The United States, land of gas-guzzling sport utility vehicles and
air-conditioned McMansions, might do well to turn to the country Americans love
to hate for lessons on how to curb its reliance on imported oil: France. Now
that oil is trading around $50 a barrel and the world is coming to expect
relatively high oil prices to last a long time, a rethinking of Americans'
wasteful ways is once again an urgent undertaking. And like it or not, France,
whose perceived diplomatic obstructionism in the run-up to the Iraq war provoked
an informal boycott of French products, has displayed a quality ripe for import:
an impressive tenacity in waging what some French call the war on gaspi, short
for gaspillage, or waste. Spurred by the oil shocks of the 1970s, France embarked on a vast state-led
drive to flush out as much oil from its economy as possible. With the national
slogan at the time, "We don't have oil, but we have ideas," it
accelerated the shift of electricity production from oil-fired power plants to
nuclear reactors, increased taxes on gasoline to the equivalent of $3.75 a
gallon, encouraged the sale of diesel-powered cars and gave tax breaks to
energy-hungry industries like aluminum, cement and paper to shift from oil to
other fuels. It worked: In contrast to the United States, where oil consumption
initially fell but then rose by 16 percent from 1973 to 2003, France saw
consumption drop 21 percent, according to the U.S. Energy Information Administration. Germany matched France's record in that
period. "Americans have completely abandoned their efforts at energy
conservation over the past decade and have been incredibly carefree about oil
consumption because they believed they would get access to cheap energy through
force if necessary," said Pierre Terzian, an energy specialist who runs the
Paris-based consulting firm Petrostrategies. The contrast between French resolve
and American abandon in recent years is sharp. As the price of Arabian light crude rose from $1.85 a barrel in 1972 to $40
in 1981 about $80 in today's dollars Americans responded with a nationwide speed
limit of 55 miles, or 90 kilometers, an hour, a home-insulating boom and a
blossoming of energy-technology start-ups to help business cut their energy
bills. Vast improvements came in the home-appliance industry: refrigerators, for
example, now consume a third of the energy needed 30 years ago. But slowly, the
United States resumed old habits. By the late 1980s, with oil prices below $20 a
barrel, gasoline guzzlers were back, cars raced along highways at 75 miles an
hour with impunity, and new vehicles' average mileage per gallon, which had
almost doubled to 27.5 in 1987 from 14 in 1972, slipped back to 24, compared
with Europe's 36. "The lack of emphasis on demand in the past 20 years in the United
States has a lot to do with the predicament we're in now," said Ashok
Gupta, an economist with the National Resources Defense Council. "We need
to look at what it will take to get manufacturers to offer technologies that
people want." One obvious step, which U.S. politicians fear to even
mention, would be to increase taxes on gasoline.

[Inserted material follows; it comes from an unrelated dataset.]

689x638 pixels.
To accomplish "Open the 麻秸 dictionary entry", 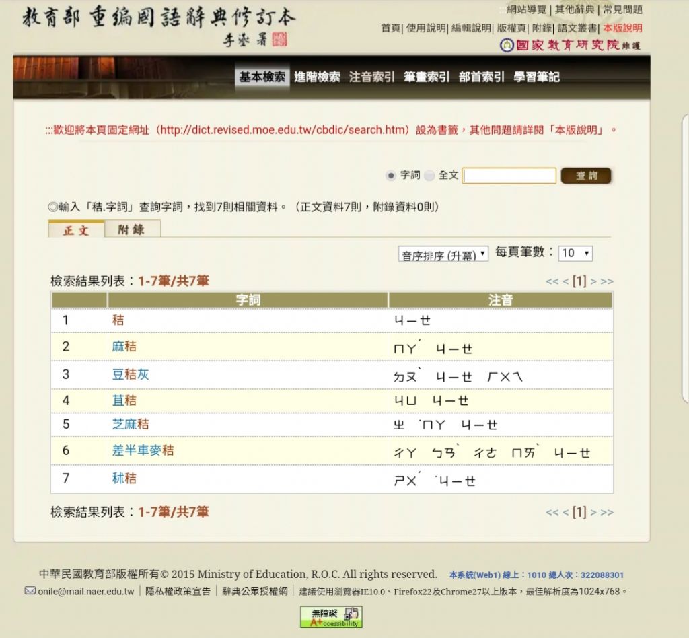I will click(124, 347).
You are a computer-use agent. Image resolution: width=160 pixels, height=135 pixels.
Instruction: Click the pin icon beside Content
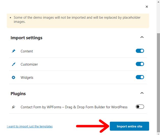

To encourage the use of
mass-transit systems, and to finance their development, European governments
impose generally high taxes on gasoline. French drivers pay the equivalent of
more than $5 a gallon for gasoline, $3.75 of that in taxes, compared with $1.90
a gallon on average in the United States and only 41 cents in taxes. Proposing an increase to match the European level would, of course, be
political suicide in the United States. At the same time, environmentalists face
pressure to accept some trade-offs. Most European countries, for example, have
encouraged drivers to buy cars with diesel engines, which burn 30 percent less
fuel than regular engines. Two-thirds of cars sold in France are diesel-fueled,
according to the European Automobile Manufacturers' Association. That compares
with diesel sales of less than 0.5 percent in the United States. One hurdle to
diesel sales in the United States is that they lag in emissions of smog-forming
pollutants compared with conventional gasoline-powered cars, although they offer
lower emissions of the kind that contribute to global warming. Still, with better technology, carmakers like Chrysler plan to offer new
diesel models this year. An additional disparity between the United States and
France is their approach to nuclear energy. With domes tic production of oil a
tiny 3 percent of the two million barrels it consumes each day, France has
turned to nuclear power as its economic savior; 80 percent of its electricity
now comes from the country's nuclear plants. The United States gets 20 percent.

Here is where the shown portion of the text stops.